Task to carry out: From the data below, please reproduce exactly everything from the line that contains "Click the HHPH112 preset combo box" down to the line that contains "Instruction: Toggle the", with both ends included.

---------- Provided entries

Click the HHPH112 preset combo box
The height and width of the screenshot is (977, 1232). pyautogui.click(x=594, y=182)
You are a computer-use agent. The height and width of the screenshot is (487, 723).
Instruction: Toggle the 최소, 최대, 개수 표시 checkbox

--------------------
---------- Provided entries

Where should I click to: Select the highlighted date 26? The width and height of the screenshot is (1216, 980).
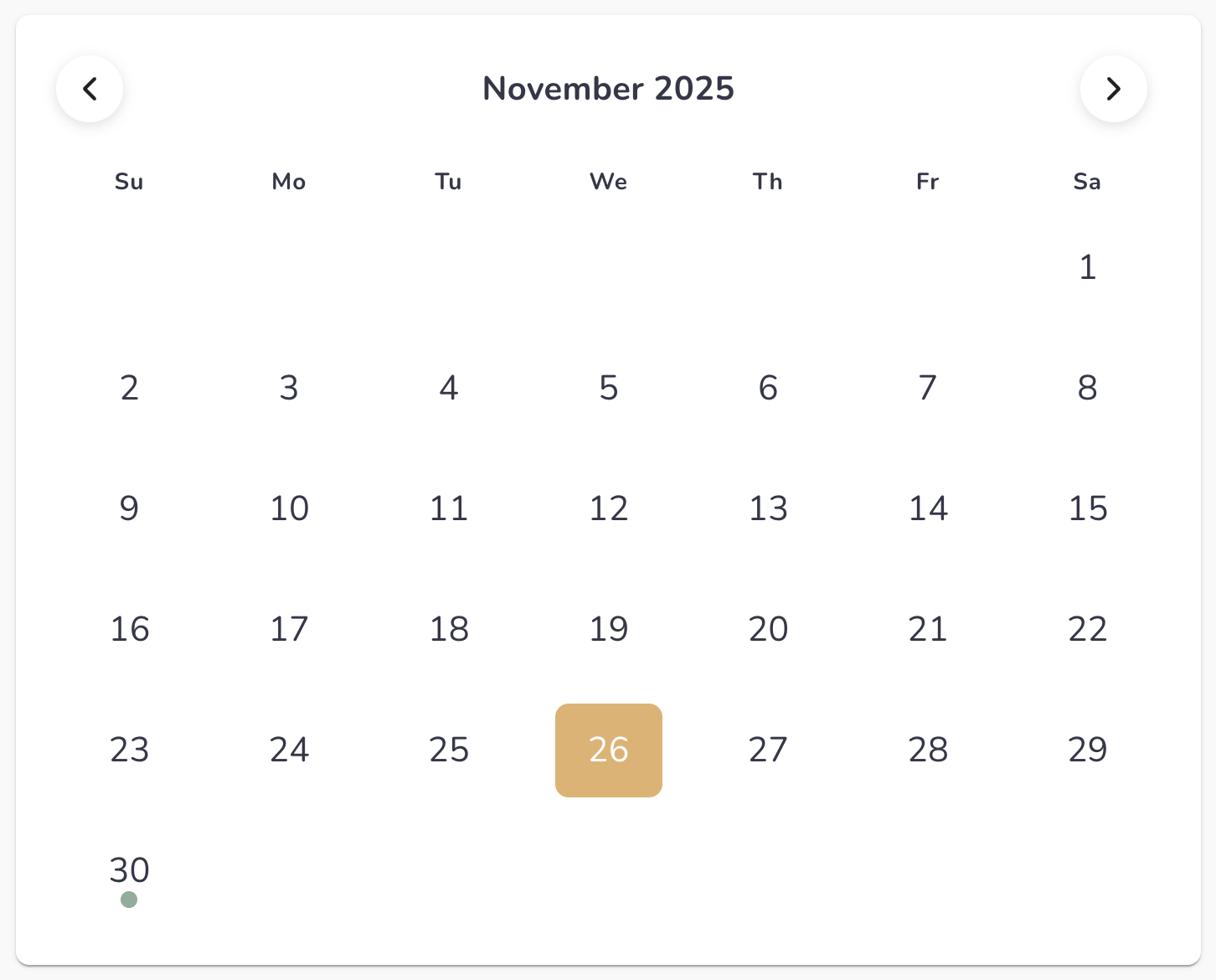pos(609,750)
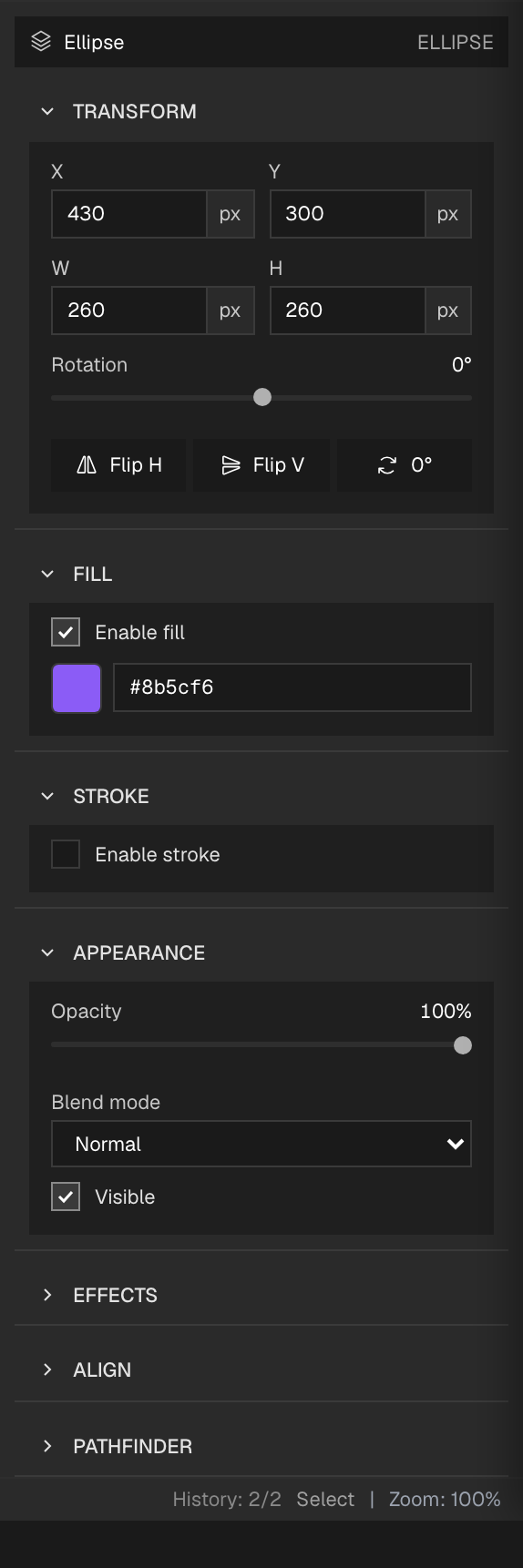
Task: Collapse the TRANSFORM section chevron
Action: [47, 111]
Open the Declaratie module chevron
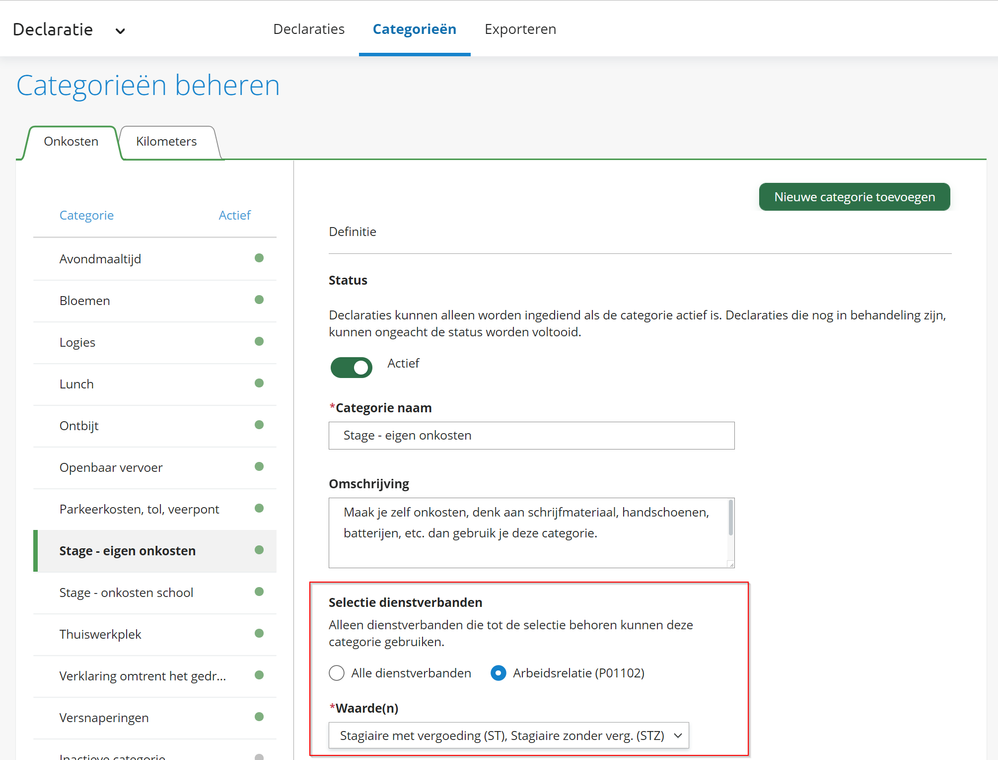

--------------------

Written answer:
Click the HHPH112 preset combo box
The height and width of the screenshot is (977, 1232). pyautogui.click(x=594, y=182)
You are a computer-use agent. The height and width of the screenshot is (487, 723).
Instruction: Toggle the 최소, 최대, 개수 표시 checkbox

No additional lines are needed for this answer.